隠居日録

隠居日録

2016年(世にいう平成28年)、発作的に会社を辞め、隠居生活に入る。日々を読書と散歩に費やす

兎は薄氷に駆ける

貴志祐介氏の兎は薄氷に駆けるを読んだ。本書は冤罪に関する法廷ミステリーだ。日高英之は叔父の死亡に関して任意の事情聴取を受けていた。聴取にあたった刑事があまりにも執拗に叔父の家に行ったのではないかと尋ね、疲れてきたので帰ろうとしたら、ストーカー規制法違反で緊急逮捕された。これは緊急逮捕の要件に当たらないので、違法な逮捕だ。その後、別件逮捕と勾留延長を繰り返されて、最後には何ら自白していないにもかかわらず、警察がでっち上げた調書に署名してしまい、更に無理やり拇印を押させられた。

物語はこの殺人事件として起訴された事件の弁護士の依頼で調査にたまたま関わることになった垂水謙介の視点で進行して行く。彼は会社のリストラの片棒を担いでいたら自分も最終的にはリストラされてしまった男で、しかも諭旨解雇にされてしまった。その時に色々世話になったのが依頼してきた本郷弁護士で、この事件の被疑者の足取りとかアリバイ調査の依頼されたのだった。
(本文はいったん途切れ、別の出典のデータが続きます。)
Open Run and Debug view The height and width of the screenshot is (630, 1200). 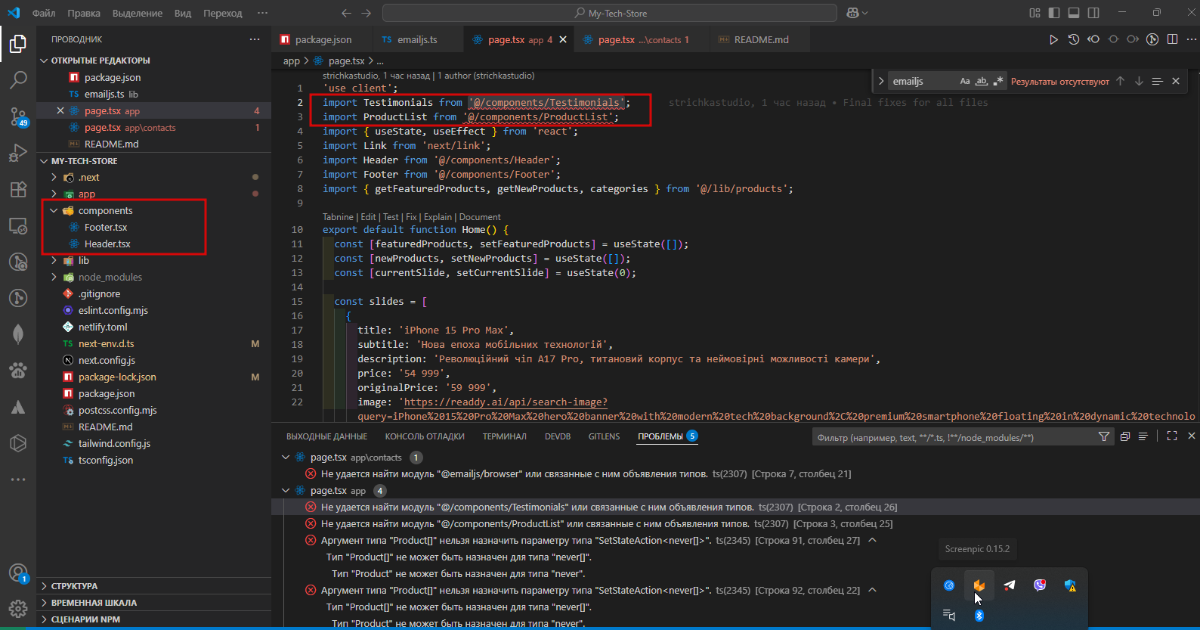[x=18, y=153]
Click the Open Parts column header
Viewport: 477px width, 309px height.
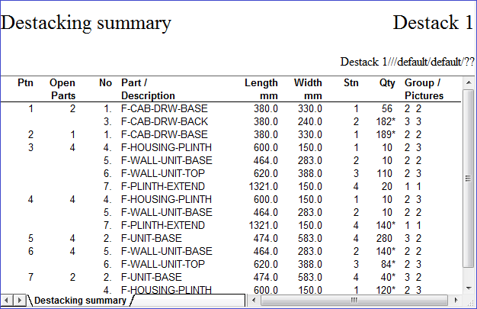[x=62, y=89]
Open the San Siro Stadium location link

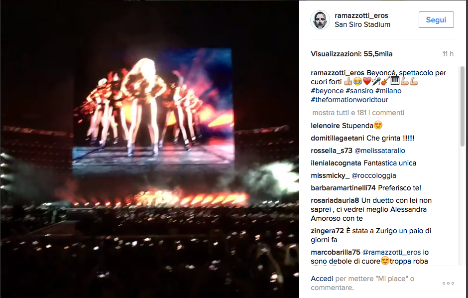pos(362,24)
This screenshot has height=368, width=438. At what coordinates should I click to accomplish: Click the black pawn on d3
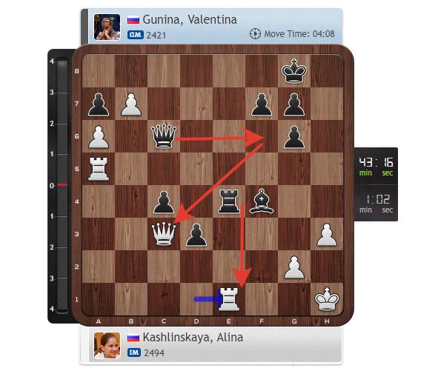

日高英之は22歳の自動車整備工で、法律の知識があるとは思えないような経歴になっているのだが、最初からかなり法律に詳しいような記述があちらこちらにちりばめられている。作者がバラまいている伏線なのだが、そうなると英之が冤罪になりそうな感じで起訴されたのも何か含むところがありそうだ。実は彼の父親は殺人事件で起訴され、有罪判決を受けた。しかし、具体的な物証が乏しい中、ほぼ自白により有罪になってしまった。このことも当然本書の重要なファクターだ。これ以上書くとネタバレになるので、書きにくい。だが、単なる親子にわたる冤罪事件という単純な物語ではないことは、作者も垂水に代弁させる形で提示している。では一体どういうことが裏にあるのかは最後の最後まで読まないとわからない。実際はこんなことは起きないだろうとは思いつつも、法廷での弁護士・検察・判事のやり取りも飽きさせなくて面白かった。

本書の中に書かれていたが、冤という字はワ冠の下に兎が書かれていて、「兎が覆いの下で身を縮めている様子」なのだという。字体にもよるがなんとなく免という字だと思っていたが、免だと点がないのでおかしいというとこに気づいた。この本のタイトルが「兎は…」となっているのも「冤」から来ているのだろうと思った。